### AIM OF THE EXERCISE
Reproduce each of the following rows verbatim, including its answer.

◇ ◇ ◇ ◇

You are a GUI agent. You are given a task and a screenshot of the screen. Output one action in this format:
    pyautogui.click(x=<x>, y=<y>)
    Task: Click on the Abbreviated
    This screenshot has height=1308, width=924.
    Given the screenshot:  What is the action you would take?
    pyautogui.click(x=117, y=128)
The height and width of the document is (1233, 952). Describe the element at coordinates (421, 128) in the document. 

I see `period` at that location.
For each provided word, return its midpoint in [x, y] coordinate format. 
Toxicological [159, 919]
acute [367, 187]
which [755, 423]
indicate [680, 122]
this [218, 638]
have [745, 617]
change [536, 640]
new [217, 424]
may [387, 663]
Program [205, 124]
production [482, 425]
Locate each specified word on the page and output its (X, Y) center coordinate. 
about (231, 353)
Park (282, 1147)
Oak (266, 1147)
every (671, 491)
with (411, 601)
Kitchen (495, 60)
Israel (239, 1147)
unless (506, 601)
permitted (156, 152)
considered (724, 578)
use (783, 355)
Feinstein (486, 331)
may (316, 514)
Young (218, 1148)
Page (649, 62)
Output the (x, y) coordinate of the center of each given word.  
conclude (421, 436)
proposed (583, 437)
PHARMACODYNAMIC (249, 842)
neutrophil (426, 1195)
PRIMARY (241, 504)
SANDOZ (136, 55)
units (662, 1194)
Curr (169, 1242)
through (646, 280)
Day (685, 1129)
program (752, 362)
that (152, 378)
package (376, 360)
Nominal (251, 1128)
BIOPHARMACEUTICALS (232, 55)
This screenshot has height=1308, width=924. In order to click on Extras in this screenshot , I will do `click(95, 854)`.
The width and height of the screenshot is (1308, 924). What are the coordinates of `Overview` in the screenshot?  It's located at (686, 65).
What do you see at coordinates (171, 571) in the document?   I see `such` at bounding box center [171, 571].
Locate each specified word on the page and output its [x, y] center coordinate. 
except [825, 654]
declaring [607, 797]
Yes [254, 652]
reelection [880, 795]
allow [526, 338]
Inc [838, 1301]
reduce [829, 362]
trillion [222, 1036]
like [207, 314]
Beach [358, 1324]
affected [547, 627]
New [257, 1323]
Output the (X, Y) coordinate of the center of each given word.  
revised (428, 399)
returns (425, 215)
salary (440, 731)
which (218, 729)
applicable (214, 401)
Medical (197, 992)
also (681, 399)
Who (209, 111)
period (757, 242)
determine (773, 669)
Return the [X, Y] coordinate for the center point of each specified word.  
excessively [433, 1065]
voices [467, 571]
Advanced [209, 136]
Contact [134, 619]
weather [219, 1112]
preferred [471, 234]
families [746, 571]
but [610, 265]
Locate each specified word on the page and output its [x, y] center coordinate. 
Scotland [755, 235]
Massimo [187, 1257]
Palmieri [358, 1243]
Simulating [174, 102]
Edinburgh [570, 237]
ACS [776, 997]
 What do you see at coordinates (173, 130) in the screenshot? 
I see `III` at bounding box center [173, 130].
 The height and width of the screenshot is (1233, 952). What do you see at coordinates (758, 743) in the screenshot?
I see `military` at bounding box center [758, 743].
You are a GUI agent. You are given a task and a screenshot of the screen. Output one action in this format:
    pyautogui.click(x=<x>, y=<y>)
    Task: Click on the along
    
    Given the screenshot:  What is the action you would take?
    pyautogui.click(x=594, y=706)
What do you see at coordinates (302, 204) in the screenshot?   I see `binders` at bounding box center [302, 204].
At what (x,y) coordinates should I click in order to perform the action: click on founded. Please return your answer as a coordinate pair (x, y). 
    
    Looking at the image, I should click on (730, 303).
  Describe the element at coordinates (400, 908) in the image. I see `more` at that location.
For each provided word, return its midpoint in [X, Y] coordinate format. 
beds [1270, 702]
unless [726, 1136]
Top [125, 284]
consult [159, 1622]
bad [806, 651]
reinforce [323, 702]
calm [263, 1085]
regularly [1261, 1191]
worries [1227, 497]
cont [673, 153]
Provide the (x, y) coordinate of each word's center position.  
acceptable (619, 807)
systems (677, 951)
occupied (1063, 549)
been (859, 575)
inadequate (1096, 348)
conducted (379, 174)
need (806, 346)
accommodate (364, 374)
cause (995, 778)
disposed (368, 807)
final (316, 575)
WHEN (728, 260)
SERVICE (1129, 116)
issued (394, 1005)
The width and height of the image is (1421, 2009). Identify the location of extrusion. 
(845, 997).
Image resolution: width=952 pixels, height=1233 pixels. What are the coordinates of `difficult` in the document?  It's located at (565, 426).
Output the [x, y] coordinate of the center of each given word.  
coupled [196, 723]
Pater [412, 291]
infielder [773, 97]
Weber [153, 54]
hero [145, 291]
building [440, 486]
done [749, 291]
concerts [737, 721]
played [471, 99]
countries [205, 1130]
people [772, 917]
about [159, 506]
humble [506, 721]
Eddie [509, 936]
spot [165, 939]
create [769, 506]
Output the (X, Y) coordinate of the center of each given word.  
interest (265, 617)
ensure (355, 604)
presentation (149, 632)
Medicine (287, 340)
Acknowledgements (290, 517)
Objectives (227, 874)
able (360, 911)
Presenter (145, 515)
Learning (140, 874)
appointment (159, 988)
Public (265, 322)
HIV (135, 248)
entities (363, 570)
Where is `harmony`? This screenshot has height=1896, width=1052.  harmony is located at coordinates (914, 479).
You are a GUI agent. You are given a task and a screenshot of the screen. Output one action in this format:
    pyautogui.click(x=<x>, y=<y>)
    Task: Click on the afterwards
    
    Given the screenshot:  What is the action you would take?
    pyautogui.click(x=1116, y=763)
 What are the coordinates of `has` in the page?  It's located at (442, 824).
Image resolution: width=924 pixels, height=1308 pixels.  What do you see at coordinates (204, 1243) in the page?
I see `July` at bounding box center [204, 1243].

◇ ◇ ◇ ◇

### WRITTEN SOLUTION
You are a GUI agent. You are given a task and a screenshot of the screen. Output one action in this format:
    pyautogui.click(x=<x>, y=<y>)
    Task: Click on the Abbreviated
    This screenshot has height=1308, width=924.
    Given the screenshot:  What is the action you would take?
    pyautogui.click(x=117, y=128)
The height and width of the document is (1233, 952). Describe the element at coordinates (421, 128) in the document. 

I see `period` at that location.
For each provided word, return its midpoint in [x, y] coordinate format. 
Toxicological [159, 919]
acute [367, 187]
which [755, 423]
indicate [680, 122]
this [218, 638]
have [745, 617]
change [536, 640]
new [217, 424]
may [387, 663]
Program [205, 124]
production [482, 425]
Locate each specified word on the page and output its (X, Y) center coordinate. 
about (231, 353)
Park (282, 1147)
Oak (266, 1147)
every (671, 491)
with (411, 601)
Kitchen (495, 60)
Israel (239, 1147)
unless (506, 601)
permitted (156, 152)
considered (724, 578)
use (783, 355)
Feinstein (486, 331)
may (316, 514)
Young (218, 1148)
Page (649, 62)
Output the (x, y) coordinate of the center of each given word.  
conclude (421, 436)
proposed (583, 437)
PHARMACODYNAMIC (249, 842)
neutrophil (426, 1195)
PRIMARY (241, 504)
SANDOZ (136, 55)
units (662, 1194)
Curr (169, 1242)
through (646, 280)
Day (685, 1129)
program (752, 362)
that (152, 378)
package (376, 360)
Nominal (251, 1128)
BIOPHARMACEUTICALS (232, 55)
This screenshot has height=1308, width=924. In order to click on Extras in this screenshot , I will do `click(95, 854)`.
The width and height of the screenshot is (1308, 924). What are the coordinates of `Overview` in the screenshot?  It's located at (686, 65).
What do you see at coordinates (171, 571) in the document?   I see `such` at bounding box center [171, 571].
Locate each specified word on the page and output its [x, y] center coordinate. 
except [825, 654]
declaring [607, 797]
Yes [254, 652]
reelection [880, 795]
allow [526, 338]
Inc [838, 1301]
reduce [829, 362]
trillion [222, 1036]
like [207, 314]
Beach [358, 1324]
affected [547, 627]
New [257, 1323]
Output the (X, Y) coordinate of the center of each given word.  
revised (428, 399)
returns (425, 215)
salary (440, 731)
which (218, 729)
applicable (214, 401)
Medical (197, 992)
also (681, 399)
Who (209, 111)
period (757, 242)
determine (773, 669)
Return the [X, Y] coordinate for the center point of each specified word.  
excessively [433, 1065]
voices [467, 571]
Advanced [209, 136]
Contact [134, 619]
weather [219, 1112]
preferred [471, 234]
families [746, 571]
but [610, 265]
Locate each specified word on the page and output its [x, y] center coordinate. 
Scotland [755, 235]
Massimo [187, 1257]
Palmieri [358, 1243]
Simulating [174, 102]
Edinburgh [570, 237]
ACS [776, 997]
 What do you see at coordinates (173, 130) in the screenshot? 
I see `III` at bounding box center [173, 130].
 The height and width of the screenshot is (1233, 952). What do you see at coordinates (758, 743) in the screenshot?
I see `military` at bounding box center [758, 743].
You are a GUI agent. You are given a task and a screenshot of the screen. Output one action in this format:
    pyautogui.click(x=<x>, y=<y>)
    Task: Click on the along
    
    Given the screenshot:  What is the action you would take?
    pyautogui.click(x=594, y=706)
What do you see at coordinates (302, 204) in the screenshot?   I see `binders` at bounding box center [302, 204].
At what (x,y) coordinates should I click in order to perform the action: click on founded. Please return your answer as a coordinate pair (x, y). 
    
    Looking at the image, I should click on (730, 303).
  Describe the element at coordinates (400, 908) in the image. I see `more` at that location.
For each provided word, return its midpoint in [X, Y] coordinate format. 
beds [1270, 702]
unless [726, 1136]
Top [125, 284]
consult [159, 1622]
bad [806, 651]
reinforce [323, 702]
calm [263, 1085]
regularly [1261, 1191]
worries [1227, 497]
cont [673, 153]
Provide the (x, y) coordinate of each word's center position.  
acceptable (619, 807)
systems (677, 951)
occupied (1063, 549)
been (859, 575)
inadequate (1096, 348)
conducted (379, 174)
need (806, 346)
accommodate (364, 374)
cause (995, 778)
disposed (368, 807)
final (316, 575)
WHEN (728, 260)
SERVICE (1129, 116)
issued (394, 1005)
The width and height of the image is (1421, 2009). Identify the location of extrusion. 
(845, 997).
Image resolution: width=952 pixels, height=1233 pixels. What are the coordinates of `difficult` in the document?  It's located at (565, 426).
Output the [x, y] coordinate of the center of each given word.  
coupled [196, 723]
Pater [412, 291]
infielder [773, 97]
Weber [153, 54]
hero [145, 291]
building [440, 486]
done [749, 291]
concerts [737, 721]
played [471, 99]
countries [205, 1130]
people [772, 917]
about [159, 506]
humble [506, 721]
Eddie [509, 936]
spot [165, 939]
create [769, 506]
Output the (X, Y) coordinate of the center of each given word.  
interest (265, 617)
ensure (355, 604)
presentation (149, 632)
Medicine (287, 340)
Acknowledgements (290, 517)
Objectives (227, 874)
able (360, 911)
Presenter (145, 515)
Learning (140, 874)
appointment (159, 988)
Public (265, 322)
HIV (135, 248)
entities (363, 570)
Where is `harmony`? This screenshot has height=1896, width=1052.  harmony is located at coordinates (914, 479).
You are a GUI agent. You are given a task and a screenshot of the screen. Output one action in this format:
    pyautogui.click(x=<x>, y=<y>)
    Task: Click on the afterwards
    
    Given the screenshot:  What is the action you would take?
    pyautogui.click(x=1116, y=763)
 What are the coordinates of `has` in the page?  It's located at (442, 824).
Image resolution: width=924 pixels, height=1308 pixels.  What do you see at coordinates (204, 1243) in the page?
I see `July` at bounding box center [204, 1243].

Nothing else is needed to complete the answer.